## Brief
Copy out each of the following records exactly as it appears, with no changes.

Top of Records to process

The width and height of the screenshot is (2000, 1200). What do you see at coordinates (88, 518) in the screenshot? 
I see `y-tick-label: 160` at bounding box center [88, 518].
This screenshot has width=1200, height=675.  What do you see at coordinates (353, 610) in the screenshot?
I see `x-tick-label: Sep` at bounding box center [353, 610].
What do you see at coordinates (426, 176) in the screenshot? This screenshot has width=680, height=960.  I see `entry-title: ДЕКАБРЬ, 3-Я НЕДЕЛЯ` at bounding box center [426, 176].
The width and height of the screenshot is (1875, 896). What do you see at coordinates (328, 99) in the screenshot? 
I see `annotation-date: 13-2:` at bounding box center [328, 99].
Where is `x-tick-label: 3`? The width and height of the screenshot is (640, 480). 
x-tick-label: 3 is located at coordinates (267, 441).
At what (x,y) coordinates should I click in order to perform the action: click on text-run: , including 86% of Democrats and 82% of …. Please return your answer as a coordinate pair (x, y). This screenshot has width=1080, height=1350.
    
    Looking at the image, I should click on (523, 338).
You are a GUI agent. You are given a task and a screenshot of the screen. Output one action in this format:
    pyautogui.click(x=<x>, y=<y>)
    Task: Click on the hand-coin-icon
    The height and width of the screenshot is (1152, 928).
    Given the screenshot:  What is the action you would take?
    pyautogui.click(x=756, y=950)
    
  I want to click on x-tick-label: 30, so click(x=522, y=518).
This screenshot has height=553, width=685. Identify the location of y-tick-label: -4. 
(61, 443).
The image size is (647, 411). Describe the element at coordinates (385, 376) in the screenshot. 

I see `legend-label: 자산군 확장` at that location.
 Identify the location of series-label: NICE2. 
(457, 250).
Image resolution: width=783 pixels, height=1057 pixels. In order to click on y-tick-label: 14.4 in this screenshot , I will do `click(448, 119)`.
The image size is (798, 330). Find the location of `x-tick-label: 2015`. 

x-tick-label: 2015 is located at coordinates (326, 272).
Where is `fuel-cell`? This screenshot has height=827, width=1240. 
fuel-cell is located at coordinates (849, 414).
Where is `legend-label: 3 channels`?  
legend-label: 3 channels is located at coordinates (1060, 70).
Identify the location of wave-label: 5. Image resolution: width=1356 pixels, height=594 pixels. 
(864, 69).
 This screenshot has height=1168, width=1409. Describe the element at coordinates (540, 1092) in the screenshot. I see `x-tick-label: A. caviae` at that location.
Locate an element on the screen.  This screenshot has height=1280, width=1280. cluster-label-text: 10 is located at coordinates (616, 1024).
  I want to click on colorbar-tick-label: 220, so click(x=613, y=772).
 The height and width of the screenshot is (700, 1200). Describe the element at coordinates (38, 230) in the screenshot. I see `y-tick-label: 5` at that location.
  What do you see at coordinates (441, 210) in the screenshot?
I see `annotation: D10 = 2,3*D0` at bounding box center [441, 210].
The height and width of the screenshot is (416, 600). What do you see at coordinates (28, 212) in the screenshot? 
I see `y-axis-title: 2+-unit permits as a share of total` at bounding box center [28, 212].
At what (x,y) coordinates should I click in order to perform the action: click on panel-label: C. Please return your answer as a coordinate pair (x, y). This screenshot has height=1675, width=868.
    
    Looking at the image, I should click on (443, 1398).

Bottom of Records to process

## Exercise response
The width and height of the screenshot is (2000, 1200). What do you see at coordinates (88, 518) in the screenshot? 
I see `y-tick-label: 160` at bounding box center [88, 518].
This screenshot has width=1200, height=675.  What do you see at coordinates (353, 610) in the screenshot?
I see `x-tick-label: Sep` at bounding box center [353, 610].
What do you see at coordinates (426, 176) in the screenshot? This screenshot has width=680, height=960.  I see `entry-title: ДЕКАБРЬ, 3-Я НЕДЕЛЯ` at bounding box center [426, 176].
The width and height of the screenshot is (1875, 896). What do you see at coordinates (328, 99) in the screenshot? 
I see `annotation-date: 13-2:` at bounding box center [328, 99].
Where is `x-tick-label: 3`? The width and height of the screenshot is (640, 480). 
x-tick-label: 3 is located at coordinates (267, 441).
At what (x,y) coordinates should I click in order to perform the action: click on text-run: , including 86% of Democrats and 82% of …. Please return your answer as a coordinate pair (x, y). This screenshot has width=1080, height=1350.
    
    Looking at the image, I should click on (523, 338).
You are a GUI agent. You are given a task and a screenshot of the screen. Output one action in this format:
    pyautogui.click(x=<x>, y=<y>)
    Task: Click on the hand-coin-icon
    The height and width of the screenshot is (1152, 928).
    Given the screenshot:  What is the action you would take?
    pyautogui.click(x=756, y=950)
    
  I want to click on x-tick-label: 30, so click(x=522, y=518).
This screenshot has height=553, width=685. Identify the location of y-tick-label: -4. 
(61, 443).
The image size is (647, 411). Describe the element at coordinates (385, 376) in the screenshot. 

I see `legend-label: 자산군 확장` at that location.
 Identify the location of series-label: NICE2. 
(457, 250).
Image resolution: width=783 pixels, height=1057 pixels. In order to click on y-tick-label: 14.4 in this screenshot , I will do `click(448, 119)`.
The image size is (798, 330). Find the location of `x-tick-label: 2015`. 

x-tick-label: 2015 is located at coordinates (326, 272).
Where is `fuel-cell`? This screenshot has height=827, width=1240. 
fuel-cell is located at coordinates (849, 414).
Where is `legend-label: 3 channels`?  
legend-label: 3 channels is located at coordinates (1060, 70).
Identify the location of wave-label: 5. Image resolution: width=1356 pixels, height=594 pixels. 
(864, 69).
 This screenshot has height=1168, width=1409. Describe the element at coordinates (540, 1092) in the screenshot. I see `x-tick-label: A. caviae` at that location.
Locate an element on the screen.  This screenshot has height=1280, width=1280. cluster-label-text: 10 is located at coordinates (616, 1024).
  I want to click on colorbar-tick-label: 220, so click(x=613, y=772).
 The height and width of the screenshot is (700, 1200). Describe the element at coordinates (38, 230) in the screenshot. I see `y-tick-label: 5` at that location.
  What do you see at coordinates (441, 210) in the screenshot?
I see `annotation: D10 = 2,3*D0` at bounding box center [441, 210].
The height and width of the screenshot is (416, 600). What do you see at coordinates (28, 212) in the screenshot? 
I see `y-axis-title: 2+-unit permits as a share of total` at bounding box center [28, 212].
At what (x,y) coordinates should I click in order to perform the action: click on panel-label: C. Please return your answer as a coordinate pair (x, y). This screenshot has height=1675, width=868.
    
    Looking at the image, I should click on (443, 1398).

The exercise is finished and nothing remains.